Davitt explains that FIT, a non-profit organisation in existence for 24 years, has grown into a national effort, partnering with major companies, including household names like IBM, JP Morgan, Fidelity, AWS, Accenture, SAP, Salesforce and Microsoft as well as 22 government departments in the public sector. FIT’s mission has always been to challenge the perception that a career in tech can only be pursued through more traditional full-time degree and post-graduate qualifications.
“We’re not a higher education institute, but rather a further education and training initiative,” says Davitt.
FIT’s groundbreaking apprenticeship programmes were introduced in 2018 and continue to steadily grow in collaboration with Solas, the National Apprenticeship Office and participating Education and Training Boards offering career pathways for those who prefer hands-on learning. Davitt highlights the unique aspect of apprenticeships: “You’re employed from day one in an apprenticeship programme, learning and earning from the beginning,” he says.
The ‘earn while you learn’ approach addresses the pressing need for attracting diverse tech talent benefiting both learners and employers alike.
FIT has already introduced three apprenticeship programmes of two years duration in the discipline areas of computer networking, cybersecurity, and software development, with plans for more in the pipeline including a much in demand data analytics offering. These innovative programmes cater to a broad spectrum of technical and non-technical ICT careers from coding, security, computer networking, project management and beyond. According to Davitt, the intensity of learning, both academic and practical, is “more extensive than in most traditional degrees as the tech apprenticeship programmes all run for twelve months of the calendar year”.
Davitt elaborates on career opportunities post apprenticeship, “if you saw some of the careers of people who have participated in the apprenticeship are now employed in, they have acquired the skills and capacity to work anywhere in the world. They might have done a software development programme, but they are not there in a dark corner coding! They are talking to customers and clients, organising events that are showcasing services and are loving it. It is a far more attractive and varied career path.”
As Ireland’s tech sector continues to expand, so too does the demand for talent. FIT has been at the forefront of addressing this problem, with nearly 800 apprentices sponsored by more than 250 companies. Davitt emphasises that “apprenticeship graduates are far quicker at hitting the ground running and more equipped to solve business problems,” making it a valuable proposition for employers.
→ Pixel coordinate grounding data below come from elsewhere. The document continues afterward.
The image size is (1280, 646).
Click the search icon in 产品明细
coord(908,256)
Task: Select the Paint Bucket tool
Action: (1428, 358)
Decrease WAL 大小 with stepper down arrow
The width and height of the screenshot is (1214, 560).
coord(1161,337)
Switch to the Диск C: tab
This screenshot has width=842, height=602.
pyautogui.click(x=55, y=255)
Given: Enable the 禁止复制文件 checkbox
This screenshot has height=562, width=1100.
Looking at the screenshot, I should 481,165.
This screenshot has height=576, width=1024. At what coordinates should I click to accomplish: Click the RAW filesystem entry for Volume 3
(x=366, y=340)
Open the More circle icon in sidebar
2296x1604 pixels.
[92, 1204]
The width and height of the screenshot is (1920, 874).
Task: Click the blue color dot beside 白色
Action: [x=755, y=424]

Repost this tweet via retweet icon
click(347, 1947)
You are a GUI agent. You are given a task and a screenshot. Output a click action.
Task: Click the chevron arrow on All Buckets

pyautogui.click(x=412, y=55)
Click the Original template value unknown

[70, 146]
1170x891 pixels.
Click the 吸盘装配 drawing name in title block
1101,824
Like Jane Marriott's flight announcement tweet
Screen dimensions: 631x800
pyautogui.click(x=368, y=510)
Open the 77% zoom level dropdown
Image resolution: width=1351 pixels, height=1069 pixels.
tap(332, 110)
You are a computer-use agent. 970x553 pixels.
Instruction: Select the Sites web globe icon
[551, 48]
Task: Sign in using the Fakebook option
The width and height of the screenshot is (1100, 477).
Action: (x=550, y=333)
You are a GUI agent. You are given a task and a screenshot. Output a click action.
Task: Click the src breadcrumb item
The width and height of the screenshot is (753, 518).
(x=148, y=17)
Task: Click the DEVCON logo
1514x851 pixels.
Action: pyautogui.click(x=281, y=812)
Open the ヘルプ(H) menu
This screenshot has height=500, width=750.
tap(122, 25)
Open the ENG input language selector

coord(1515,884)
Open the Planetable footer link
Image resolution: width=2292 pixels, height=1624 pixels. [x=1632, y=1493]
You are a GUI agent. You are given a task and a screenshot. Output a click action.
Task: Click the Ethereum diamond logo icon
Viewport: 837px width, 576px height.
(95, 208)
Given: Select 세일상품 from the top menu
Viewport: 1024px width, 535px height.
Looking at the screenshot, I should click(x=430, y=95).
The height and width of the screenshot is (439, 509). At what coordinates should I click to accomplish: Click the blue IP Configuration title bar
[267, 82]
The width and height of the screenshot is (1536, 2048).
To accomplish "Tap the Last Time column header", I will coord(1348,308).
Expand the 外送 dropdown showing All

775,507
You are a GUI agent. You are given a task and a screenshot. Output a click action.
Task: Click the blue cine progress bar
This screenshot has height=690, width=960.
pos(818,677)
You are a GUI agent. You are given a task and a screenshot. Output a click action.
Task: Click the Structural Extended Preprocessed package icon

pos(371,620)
Despite FIT’s significant progress, the perception of apprenticeships as sub-optimal remains. FIT, along with State partners under the umbrella of the Generation Apprenticeship initiative, continue to work towards changing these perspectives, encouraging individuals to consider an apprenticeship route as a faster means to a professional career in the tech and related sectors.
FIT’s efforts have transformed tech talent acquisition in Ireland. By offering apprenticeships and promoting diversity and inclusion, FIT provides a bridge to the tech sector for individuals who may not have considered further education options. The organisation’s impact is not limited to young people but extends to all ages and backgrounds, opening opportunities in an industry characterised by high demand for skilled professionals.
FIT’s mission to build a diverse and inclusive talent pool benefits learners and employers and contributes significantly to the growth and success of the tech sector.
“If you’ve got a level of curiosity, interest, and a bit of determination, that’s all you need to commence the apprenticeship journey,” concludes Davitt.